**Data extract:**
☆ ☆ ☆ ☆ ☆

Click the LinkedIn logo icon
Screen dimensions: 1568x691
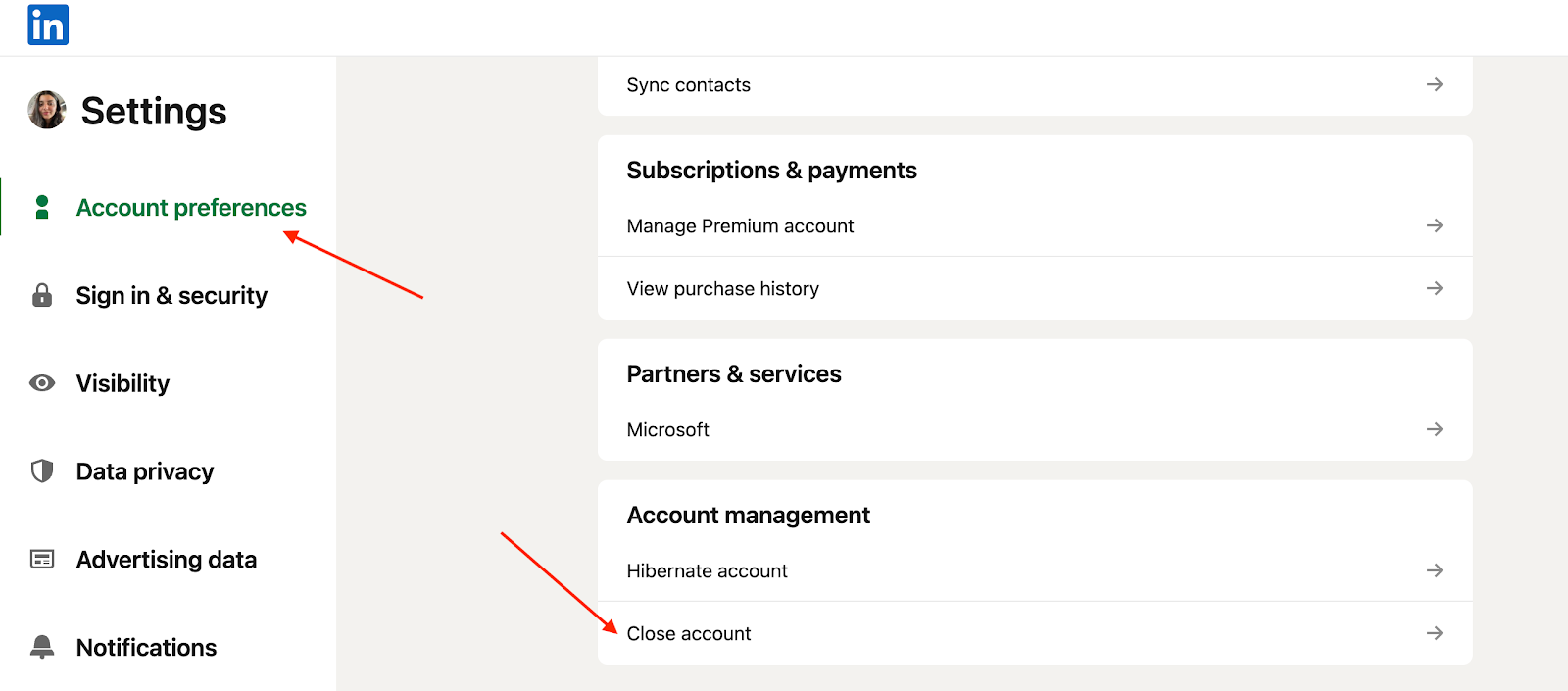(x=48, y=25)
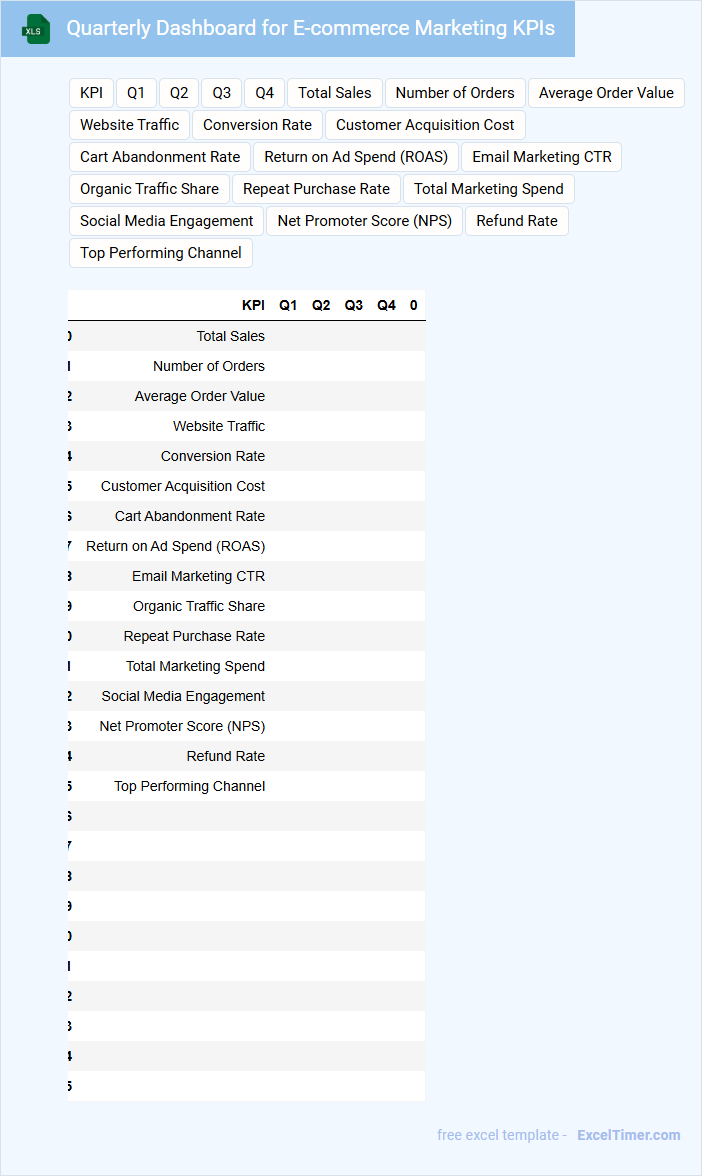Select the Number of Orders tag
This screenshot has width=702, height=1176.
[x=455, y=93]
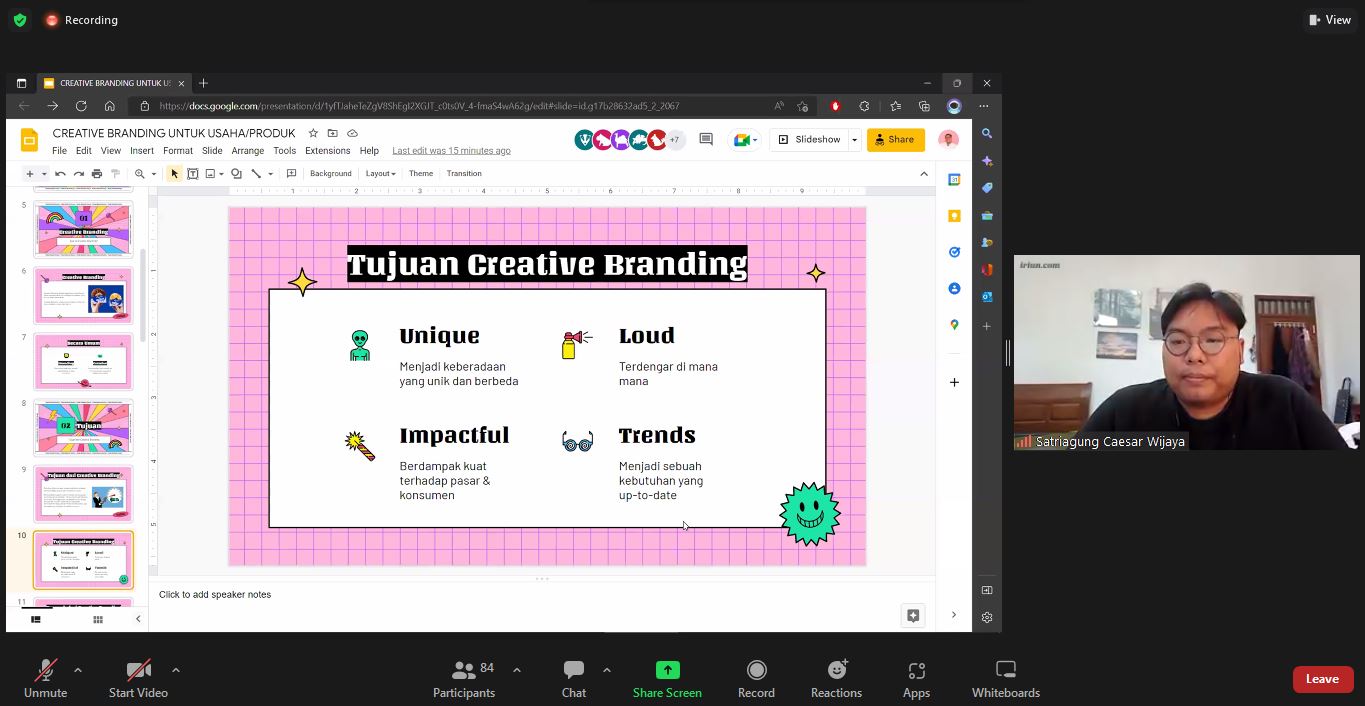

☆ ☆ ☆ ☆ ☆

**Work instructions:** Images are to be excluded, and each record above written out word for word.

**Solution for this problem:**
Click the LinkedIn logo icon
Screen dimensions: 1568x691
(x=48, y=25)
Select the Number of Orders tag
This screenshot has width=702, height=1176.
[x=455, y=93]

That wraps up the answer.